Obstetric and Gynecology Department, Hospital General de México Dr. Eduardo Liceaga, Mexico City 06720, Mexico.
Int J Mol Sci. 2024 Oct 30;25(21):11641. doi: 10.3390/ijms252111641.
Gestational diabetes (GD) is a metabolic disorder characterized by glucose intolerance during pregnancy, significantly impacting maternal and fetal health. Its global prevalence is approximately 14%, with risk factors including obesity, family history of diabetes, advanced maternal age, and ethnicity, which are linked to cellular and molecular disruptions in glucose regulation and insulin resistance. GD is associated with short- and long-term complications for both the mother and the newborn. For mothers, GD increases the risk of developing type 2 diabetes, cardiovascular diseases, and metabolic syndrome. In the offspring, exposure to GD in utero predisposes them to obesity, glucose intolerance, and metabolic disorders later in life. This review aims to elucidate the complex cellular and molecular mechanisms underlying GD to inform the development of effective therapeutic strategies. A systematic review was conducted using medical subject headings (MeSH) terms related to GD's cellular and molecular pathophysiology. Inclusion criteria encompassed original studies, systematic reviews, and meta-analyses focusing on GD's impact on maternal and fetal health, adhering to PRISMA guidelines. Data extraction captured study characteristics, maternal and fetal outcomes, key findings, and conclusions. GD disrupts insulin signaling pathways, leading to impaired glucose uptake and insulin resistance. Mitochondrial dysfunction reduces ATP production and increases reactive oxygen species, exacerbating oxidative stress. Hormonal influences, chronic inflammation, and dysregulation of the mammalian target of rapamycin (mTOR) pathway further impair insulin signaling. Gut microbiota alterations, gene expression, and epigenetic modifications play significant roles in GD. Ferroptosis and placental dysfunction primarily contribute to intrauterine growth restriction. Conversely, fetal macrosomia arises from maternal hyperglycemia and subsequent fetal hyperinsulinemia, resulting in excessive fetal growth. The chronic inflammatory state and oxidative stress associated with GD exacerbate these complications, creating a hostile intrauterine environment. GD's complex pathophysiology involves multiple disruptions in insulin signaling, mitochondrial function, inflammation, and oxidative stress. Effective management requires early detection, preventive strategies, and international collaboration to standardize care and improve outcomes for mothers and babies.

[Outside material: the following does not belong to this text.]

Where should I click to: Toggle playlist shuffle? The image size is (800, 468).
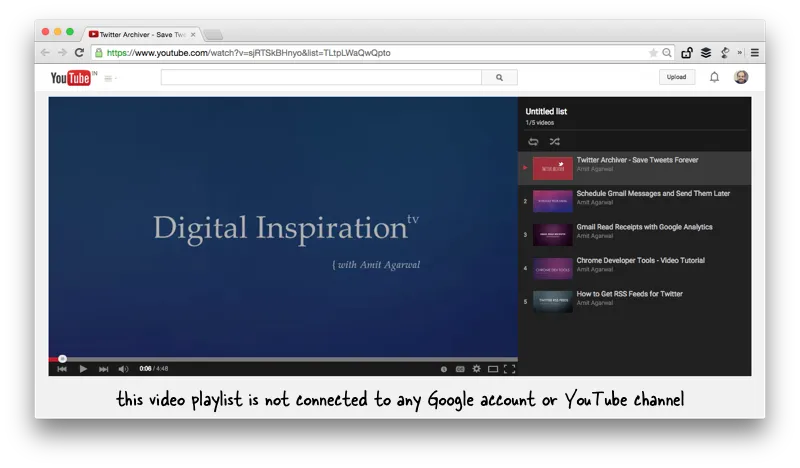(554, 141)
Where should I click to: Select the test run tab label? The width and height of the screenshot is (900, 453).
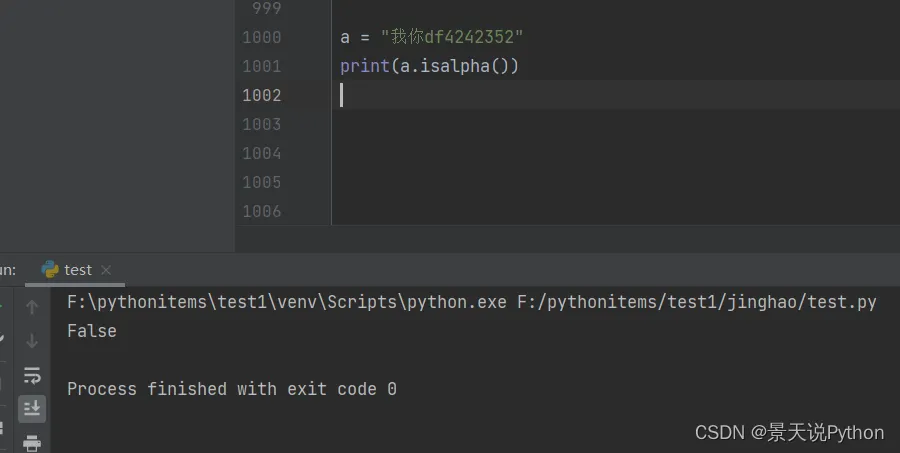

妊娠期糖尿病(GD)是一种代谢紊乱,表现为妊娠期间葡萄糖耐量受损,对母婴健康有重大影响。其全球患病率约为 14%,危险因素包括肥胖、糖尿病家族史、高龄和种族,这些因素与葡萄糖调节和胰岛素抵抗的细胞和分子紊乱有关。GD 与母亲和新生儿的短期和长期并发症有关。对于母亲,GD 会增加其患 2 型糖尿病、心血管疾病和代谢综合征的风险。对于后代,宫内 GD 暴露使他们在以后的生活中易患肥胖、葡萄糖耐量受损和代谢紊乱。本综述旨在阐明 GD 背后复杂的细胞和分子机制,为开发有效的治疗策略提供信息。使用与 GD 的细胞和分子病理生理学相关的医学主题词(MeSH)术语进行了系统综述。纳入标准包括关注 GD 对母婴健康影响的原始研究、系统综述和荟萃分析,符合 PRISMA 指南。数据提取包括研究特征、母婴结局、主要发现和结论。GD 破坏胰岛素信号通路,导致葡萄糖摄取受损和胰岛素抵抗。线粒体功能障碍会降低 ATP 产生并增加活性氧,从而加剧氧化应激。激素影响、慢性炎症和哺乳动物雷帕霉素靶蛋白(mTOR)通路的失调进一步损害胰岛素信号。肠道微生物群的改变、基因表达和表观遗传修饰在 GD 中起着重要作用。铁死亡和胎盘功能障碍主要导致宫内生长受限。相反,胎儿巨大症是由母体高血糖和随后的胎儿高胰岛素血症引起的,导致胎儿过度生长。与 GD 相关的慢性炎症状态和氧化应激加剧了这些并发症,形成了一个恶劣的宫内环境。GD 的复杂病理生理学涉及胰岛素信号、线粒体功能、炎症和氧化应激的多个中断。有效的管理需要早期发现、预防策略和国际合作,以标准化护理并改善母婴的结局。